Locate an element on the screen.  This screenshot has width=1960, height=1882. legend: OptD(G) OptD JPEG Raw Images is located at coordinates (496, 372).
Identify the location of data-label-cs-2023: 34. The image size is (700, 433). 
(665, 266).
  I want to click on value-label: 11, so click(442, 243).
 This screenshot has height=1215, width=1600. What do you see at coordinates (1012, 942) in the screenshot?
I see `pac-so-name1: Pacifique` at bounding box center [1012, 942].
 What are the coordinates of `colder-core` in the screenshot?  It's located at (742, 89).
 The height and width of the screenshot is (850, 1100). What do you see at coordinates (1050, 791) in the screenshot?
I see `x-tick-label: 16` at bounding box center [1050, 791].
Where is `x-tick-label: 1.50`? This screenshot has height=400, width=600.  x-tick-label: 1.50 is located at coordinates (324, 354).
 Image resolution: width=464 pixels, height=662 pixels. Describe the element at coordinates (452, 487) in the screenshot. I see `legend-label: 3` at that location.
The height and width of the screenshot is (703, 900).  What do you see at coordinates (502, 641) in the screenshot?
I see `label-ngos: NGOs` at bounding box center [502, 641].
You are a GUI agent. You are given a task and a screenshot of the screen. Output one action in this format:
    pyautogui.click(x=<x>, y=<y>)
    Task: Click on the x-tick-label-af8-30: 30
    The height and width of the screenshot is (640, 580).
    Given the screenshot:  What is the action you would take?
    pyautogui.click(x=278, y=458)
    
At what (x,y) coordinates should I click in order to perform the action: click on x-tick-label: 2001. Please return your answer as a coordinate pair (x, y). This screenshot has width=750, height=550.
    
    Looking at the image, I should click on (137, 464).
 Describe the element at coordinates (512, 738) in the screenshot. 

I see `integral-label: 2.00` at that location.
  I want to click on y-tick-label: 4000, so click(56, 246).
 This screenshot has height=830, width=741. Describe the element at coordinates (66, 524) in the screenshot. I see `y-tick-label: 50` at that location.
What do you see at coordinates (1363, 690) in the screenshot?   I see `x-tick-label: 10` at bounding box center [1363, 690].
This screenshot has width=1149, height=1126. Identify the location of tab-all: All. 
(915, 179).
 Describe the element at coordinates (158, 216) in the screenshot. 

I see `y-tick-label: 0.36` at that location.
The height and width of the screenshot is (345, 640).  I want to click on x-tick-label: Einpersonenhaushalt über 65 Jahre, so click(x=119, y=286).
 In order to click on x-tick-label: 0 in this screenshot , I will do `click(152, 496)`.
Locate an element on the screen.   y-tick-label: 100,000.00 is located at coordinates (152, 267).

________________

Write out every line of the rows above, from the one containing "The height and width of the screenshot is (345, 640)." down to the last line, both ends included.

_COMPLETED TASK_
The height and width of the screenshot is (345, 640).  I want to click on x-tick-label: Einpersonenhaushalt über 65 Jahre, so click(x=119, y=286).
 In order to click on x-tick-label: 0 in this screenshot , I will do `click(152, 496)`.
Locate an element on the screen.   y-tick-label: 100,000.00 is located at coordinates (152, 267).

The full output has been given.